Falls Sie die vorangegangenen 3944 Seiten tatsächlich gelesen haben, und falls nicht kann ich das Ihnen an dieser Stelle nur nochmals wärmstens empfehlen, dann versetzt Sie diese Passage und das meiste des Folgenden vermutlich ebenso in eine kaum in Worte zu fassende Hochstimmung. Ernsthaft, das ist hier kein Feuilleton-Blah.

In diesem Moment, da ich sie abtippe, kann ich schon nicht mehr ganz nachvollziehen, wie oft ich diese Passage nun schon gelesen, vor mich hingesprochen, vorgelesen, durchblättert habe. Und das Gefühl kommt immer wieder auf. Ich würde gerne noch länger zitieren, am besten die nächsten zehn Seiten oder so, aber Sie wissen schon, Copyright; und ich bin ja auch keine Marathon-Schreibkraft; und ich wüsste auch ehrlich gesagt bislang gar noch nicht recht, wo aufhören. Ich schätze, Sie bekommen bald noch mehr zu lesen, wenn Marcel seine Empfindungen näher untersucht.
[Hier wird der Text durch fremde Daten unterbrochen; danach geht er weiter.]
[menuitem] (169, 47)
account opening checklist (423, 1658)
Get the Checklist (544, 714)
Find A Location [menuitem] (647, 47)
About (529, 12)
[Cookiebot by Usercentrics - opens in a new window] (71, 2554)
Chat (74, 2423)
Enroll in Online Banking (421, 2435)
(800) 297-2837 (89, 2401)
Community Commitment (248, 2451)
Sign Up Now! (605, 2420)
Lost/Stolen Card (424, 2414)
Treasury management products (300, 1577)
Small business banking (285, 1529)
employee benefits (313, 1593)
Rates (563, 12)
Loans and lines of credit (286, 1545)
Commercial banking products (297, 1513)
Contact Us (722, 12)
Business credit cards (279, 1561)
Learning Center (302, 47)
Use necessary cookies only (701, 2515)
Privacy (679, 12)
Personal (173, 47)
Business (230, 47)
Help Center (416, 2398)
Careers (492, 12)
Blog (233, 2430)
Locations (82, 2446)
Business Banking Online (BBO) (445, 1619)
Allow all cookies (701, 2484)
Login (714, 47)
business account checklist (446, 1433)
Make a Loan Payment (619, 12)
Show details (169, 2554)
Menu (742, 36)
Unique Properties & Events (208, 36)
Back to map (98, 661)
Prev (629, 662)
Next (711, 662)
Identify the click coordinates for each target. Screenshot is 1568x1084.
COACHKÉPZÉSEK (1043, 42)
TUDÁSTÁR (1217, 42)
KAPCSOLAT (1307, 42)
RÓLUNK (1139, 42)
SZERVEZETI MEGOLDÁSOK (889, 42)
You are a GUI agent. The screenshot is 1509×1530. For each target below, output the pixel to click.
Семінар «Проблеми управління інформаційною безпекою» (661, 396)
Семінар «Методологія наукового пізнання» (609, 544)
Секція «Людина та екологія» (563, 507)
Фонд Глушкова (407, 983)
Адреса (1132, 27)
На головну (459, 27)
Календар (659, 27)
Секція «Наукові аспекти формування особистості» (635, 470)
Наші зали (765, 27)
Es ist schon wahr, die reitenden Boten des Königs kommen sehr selten. Aber dieser hier, das können Sie mir glauben, hat es in sich.
Marcel thinks about life, the universe and everything on his way to the soiree, end all of the above seems to be devoid of sense - literature, his own attempts to intellectual achievement, pleasures, in short: life is senseless. Until... (and I promise, you won't regret reading the following lengthy passage):

But sometimes illumination comes to our rescue at the very moment when all seems lost; we have knocked at every door and they open on nothing until, at last, we stumble unconsciously against the only one through which we can enter the kingdom we have sought in vain a hundred years—and it opens.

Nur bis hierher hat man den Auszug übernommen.